Each system was run according to its respective purification and desalting protocols. Purified and desalted protein concentration was determined by SDS-PAGE with UV detection. Post-desalting yield and purity of protein were nearly identical for both systems while the dedicated system purification was capable of a nearly threefold increase in throughput without the complex setups required by the FPLC system.
Results were evaluated with respect to yield, buffer consumption, processing time, and method scalability. Conductivity measurements of the dedicated system were taken in situ while those for the dialysis required sample removal and measurement with a calibrated conductivity meter.
Both procedures successfully desalted the protein sample with equivalent recovery of protein >90%. Desalting by the dedicated system was 8–11 times faster than dialysis and consumed 1/20 the amount of buffer. Concentration of dialyzed protein was twice that of the dedicated system’s gel filtration product, an advantage which must be weighed against the dedicated system’s superior throughput, greatly reduced buffer consumption, and automated, scalable capability.
The manual system was selected for its ability to replicate dedicated system affinity and desalting column volumes, 1 mL and 10 mL, respectively. Results indicate that the dedicated automated system has higher protein yields and superior reproducibility compared to the manual method. Protein product purity of both systems is equivalent.

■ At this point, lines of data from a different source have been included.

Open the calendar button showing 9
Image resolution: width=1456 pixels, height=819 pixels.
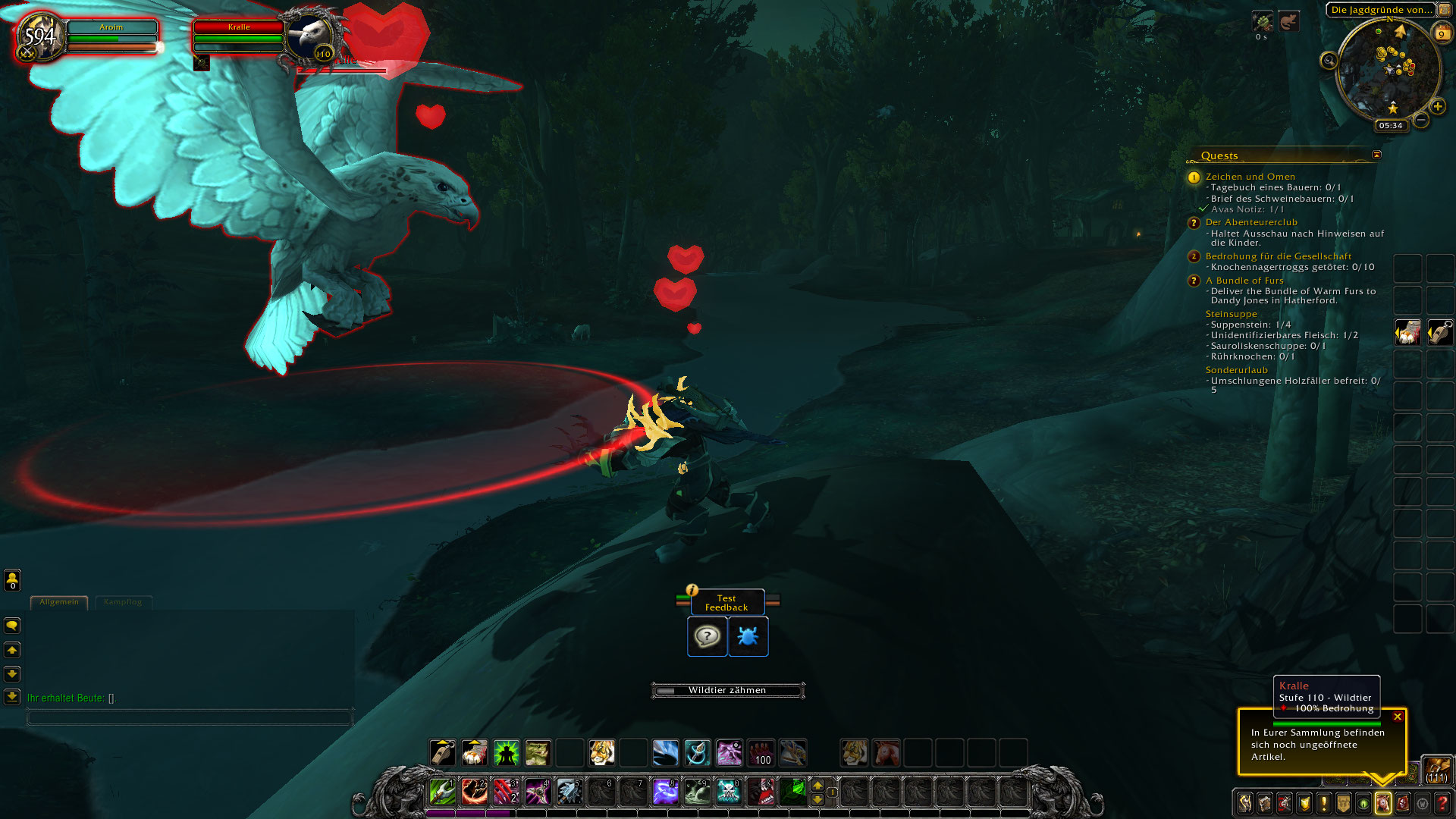(x=1442, y=33)
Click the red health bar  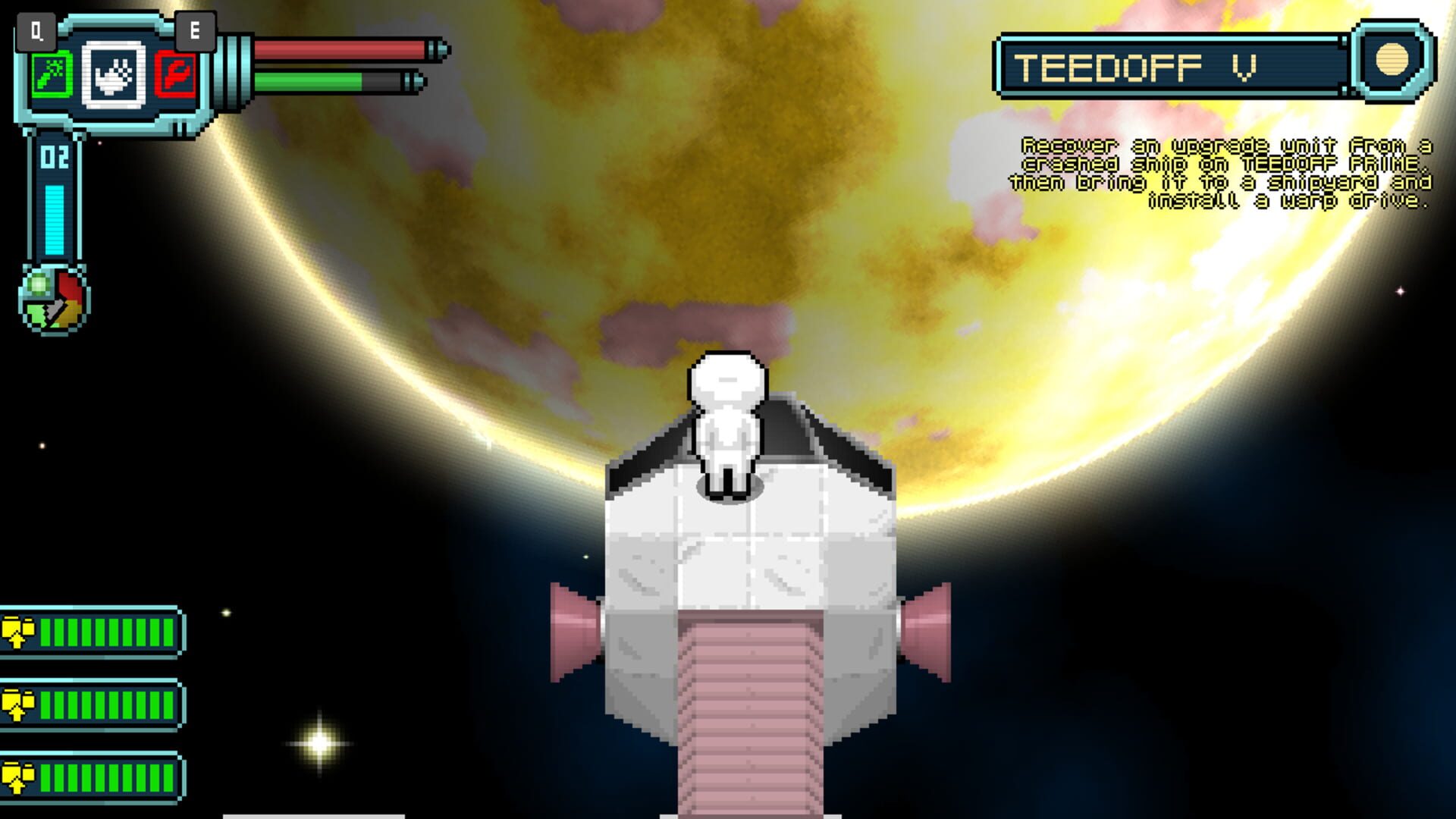(x=341, y=48)

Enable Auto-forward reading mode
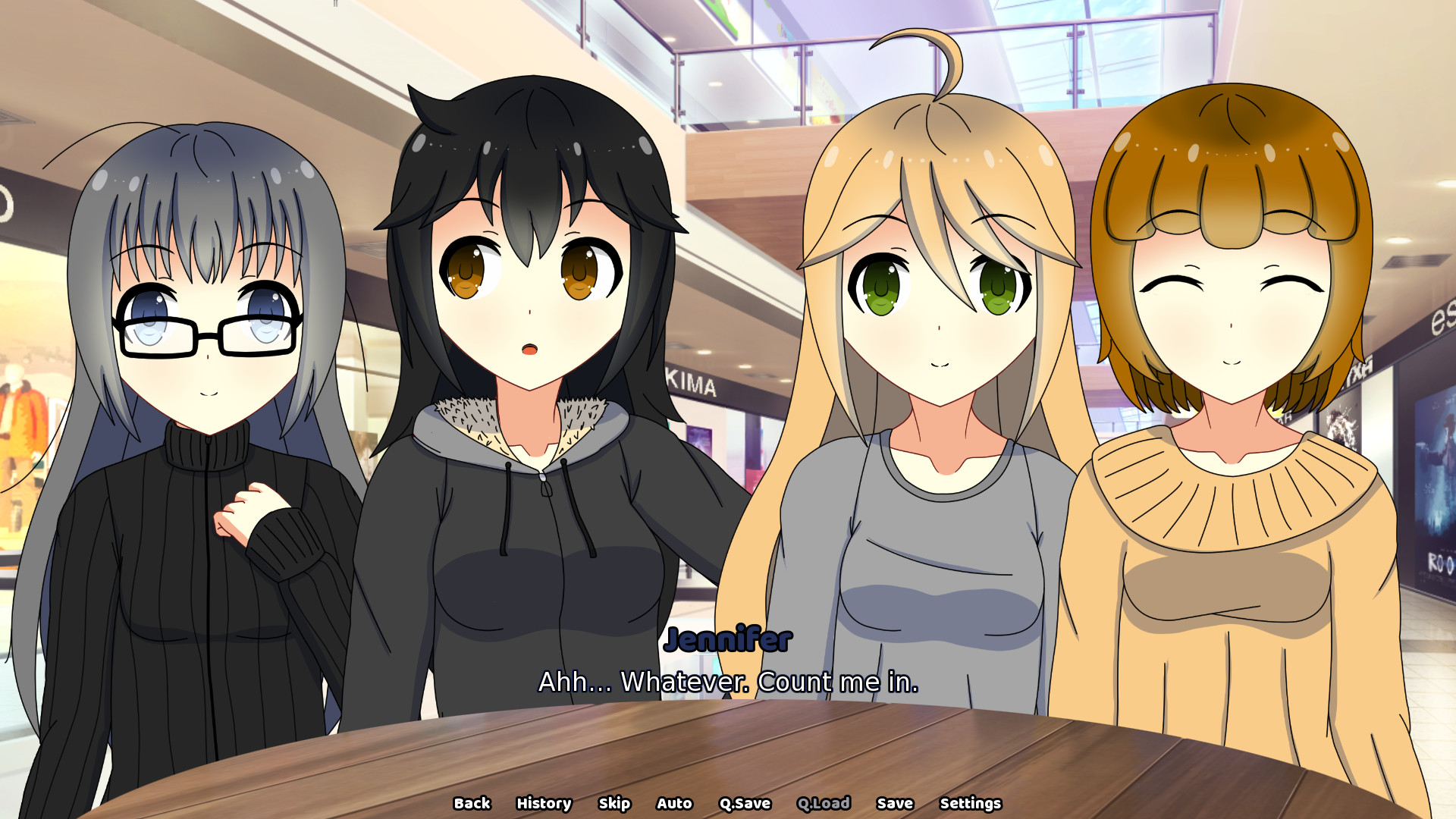tap(674, 803)
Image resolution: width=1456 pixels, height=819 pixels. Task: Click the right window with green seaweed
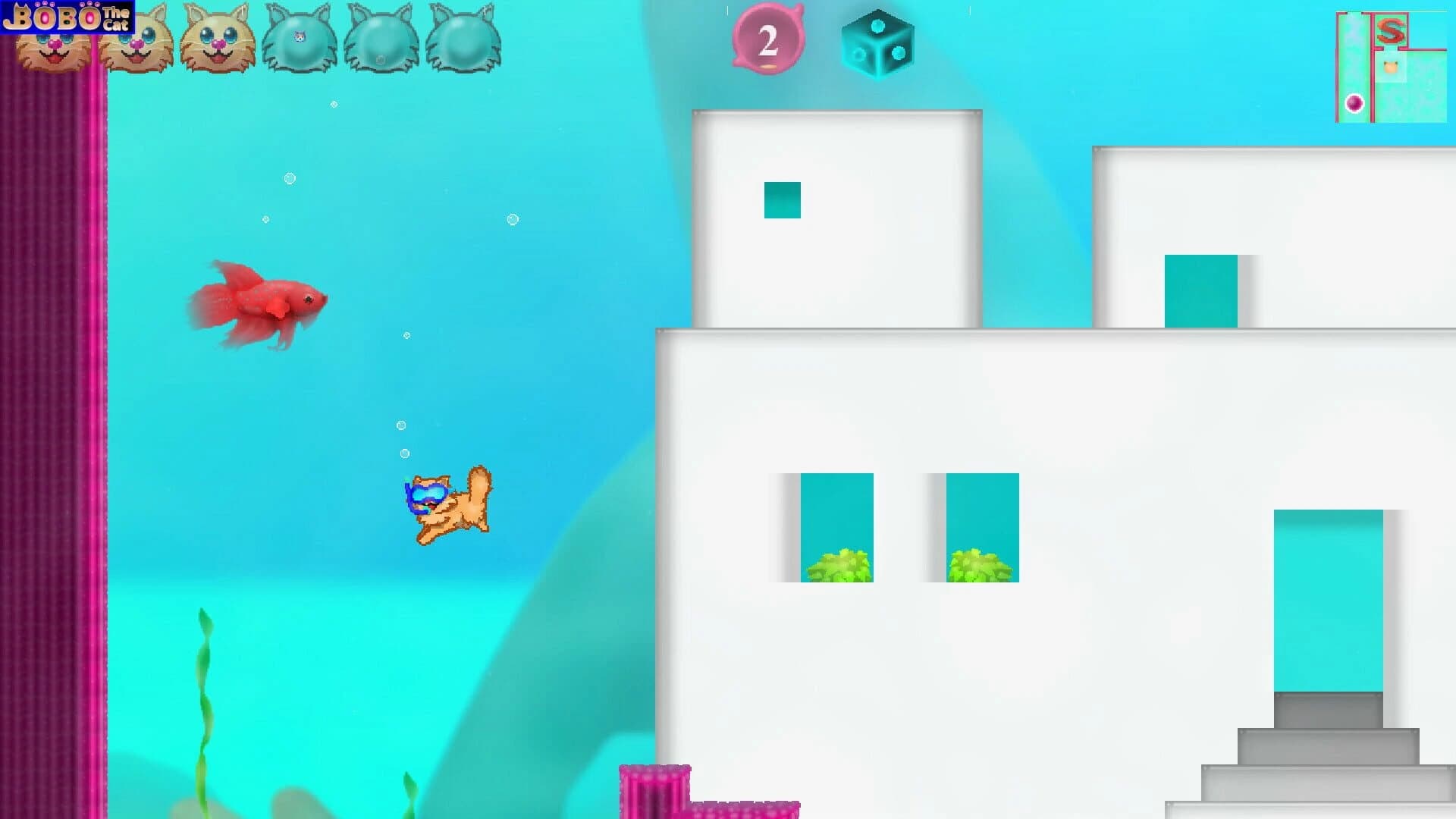click(x=981, y=527)
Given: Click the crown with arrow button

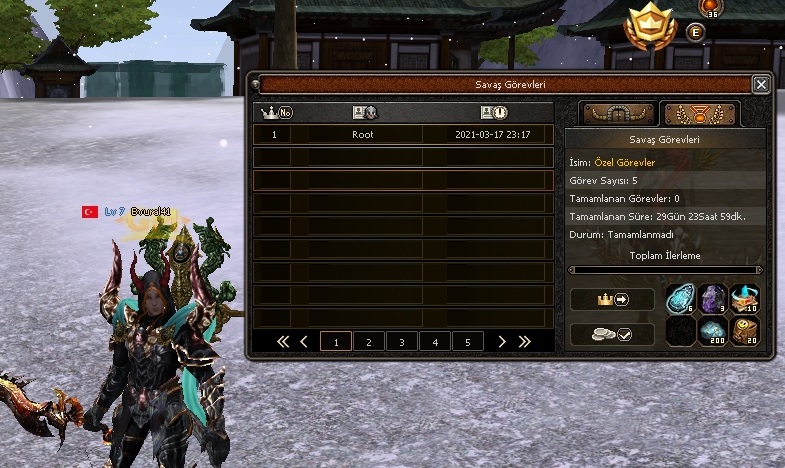Looking at the screenshot, I should [612, 299].
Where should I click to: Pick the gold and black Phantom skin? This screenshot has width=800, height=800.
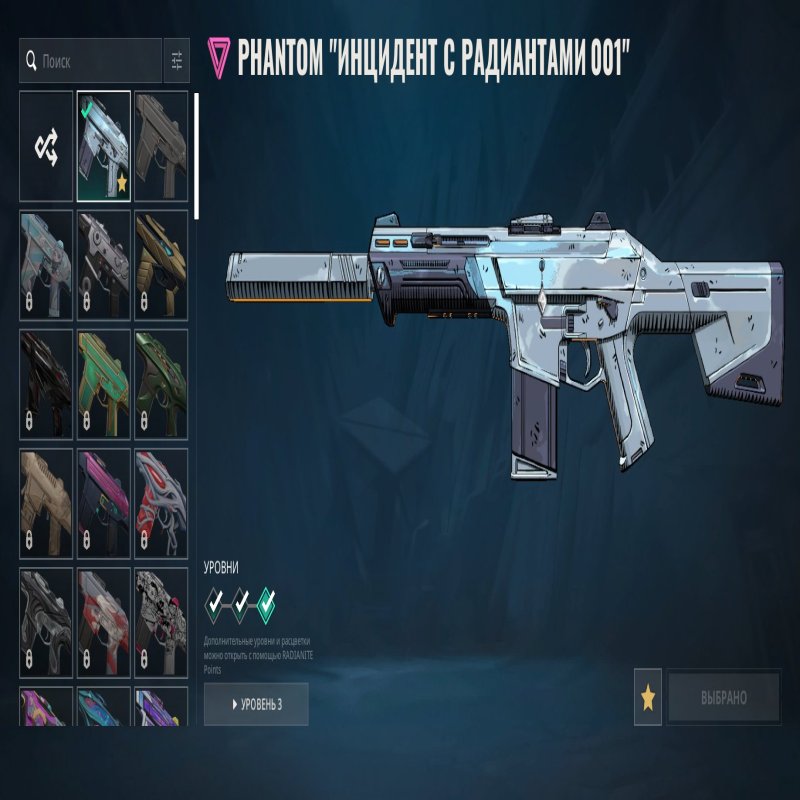[x=161, y=265]
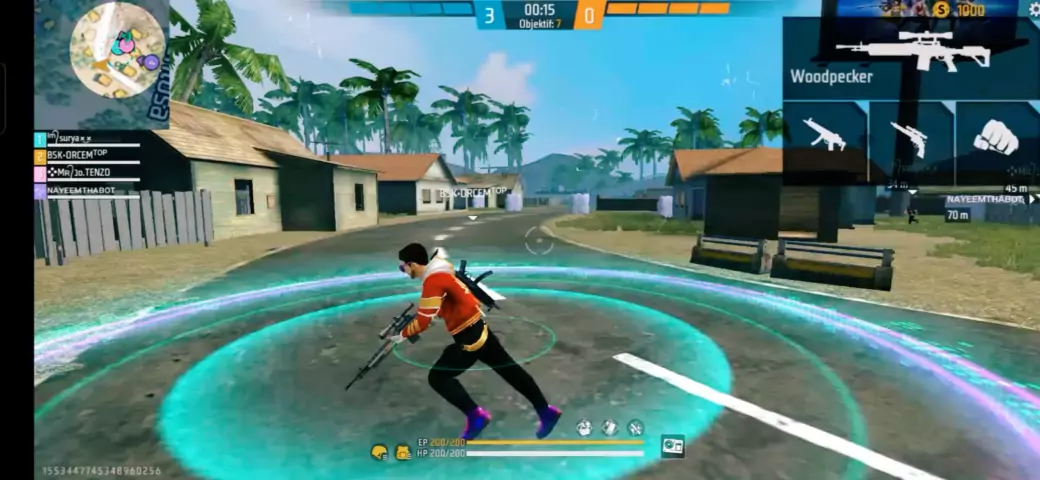1040x480 pixels.
Task: Equip the scoped revolver pistol slot
Action: (910, 138)
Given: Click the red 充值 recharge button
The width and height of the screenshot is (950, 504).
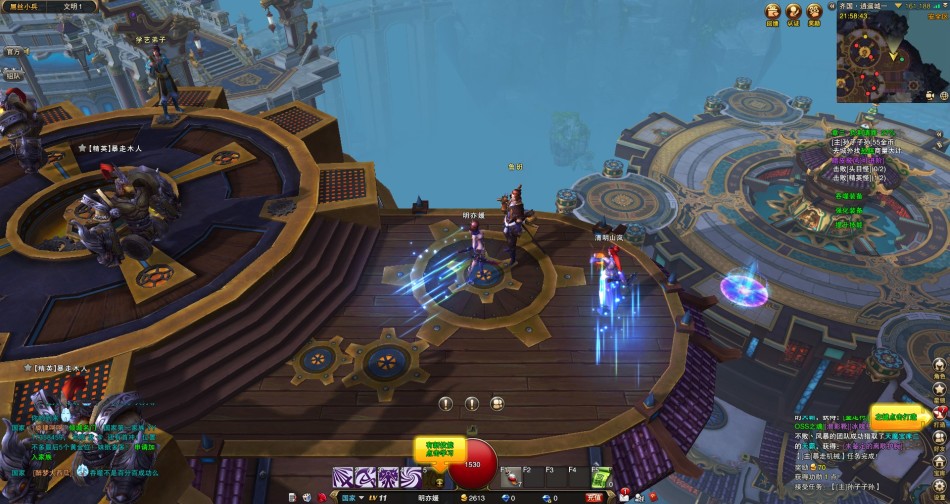Looking at the screenshot, I should [594, 497].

The dedicated system’s ability to automate the collection of purification data, an option not available with the manual system, simplifies evaluation of the effectiveness of the purification. Unlike the automated system, the manual method requires the user to remain continually on site to apply buffer and collect fractions. It also requires manual transfer of the purified protein to the desalting column and subsequent centrifugation. The dedicated system executes both affinity purification and desalting without user intervention.